_Requirement_
Repeat word for word everything from the row containing "Given: Click the user avatar icon beside 欢迎您" down to the end of the rows, leaving out the pictures.

_Records for the exercise_

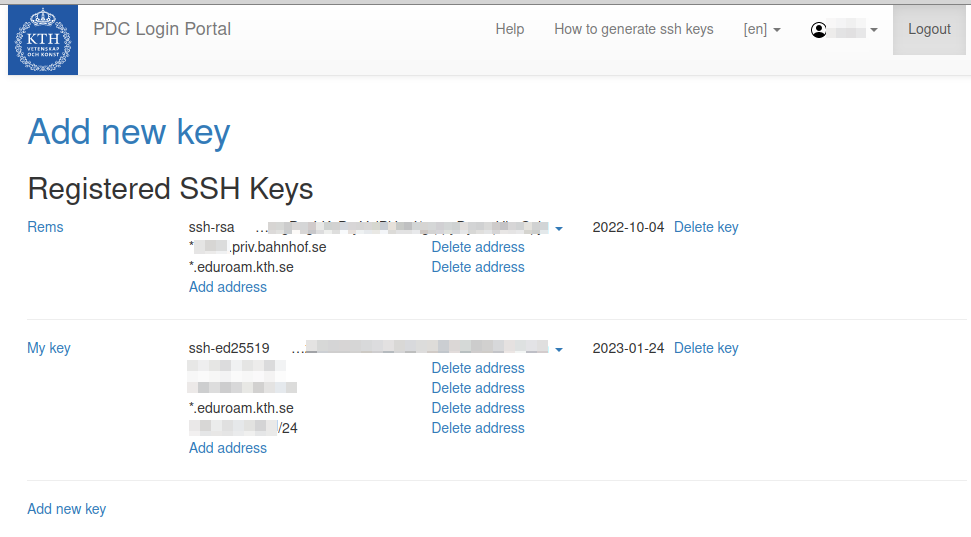The width and height of the screenshot is (971, 537).
Task: Delete eduroam.kth.se address under My key
Action: [x=478, y=408]
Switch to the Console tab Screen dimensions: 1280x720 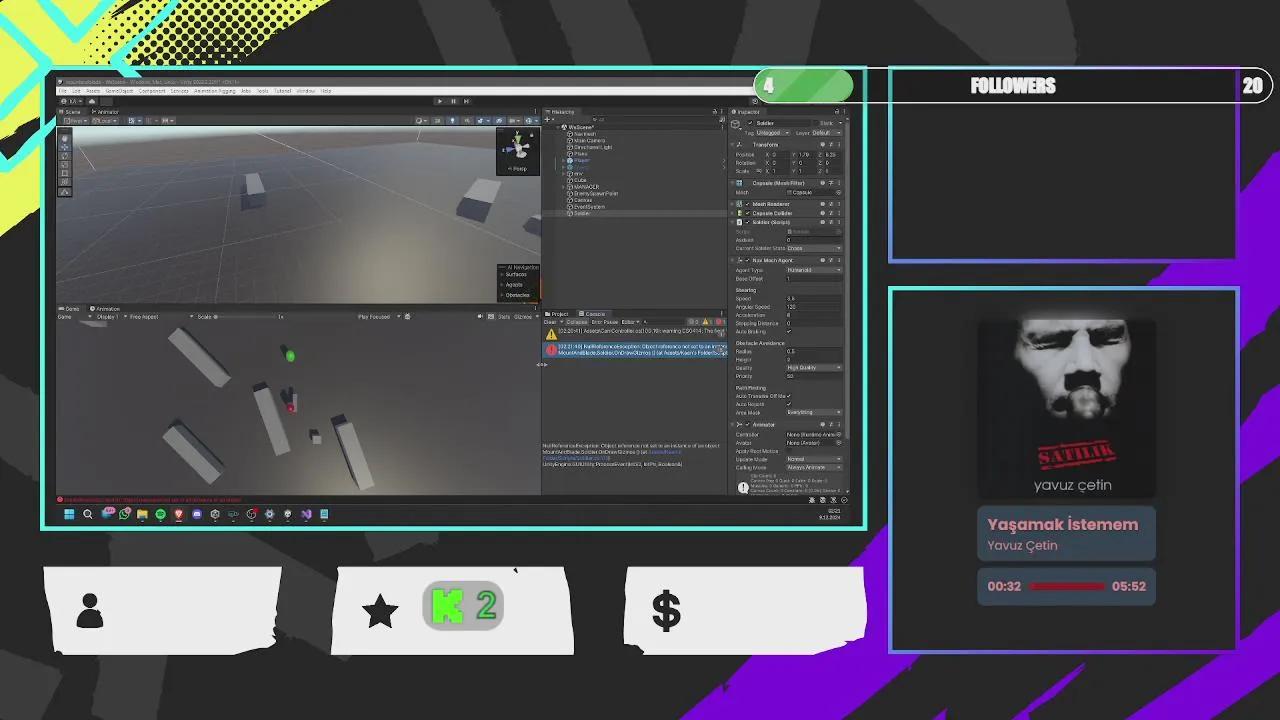[x=595, y=314]
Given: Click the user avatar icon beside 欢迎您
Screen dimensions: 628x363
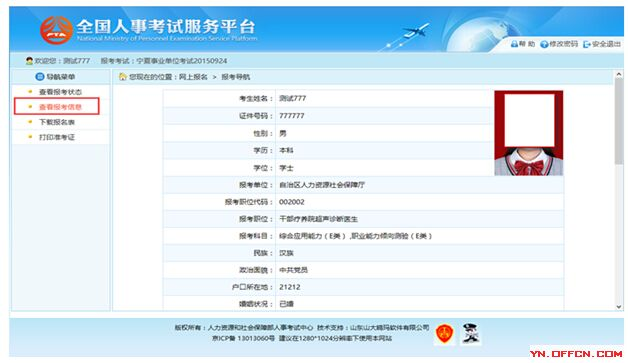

_Full output_
Given: Click the user avatar icon beside 欢迎您
Screen dimensions: 628x363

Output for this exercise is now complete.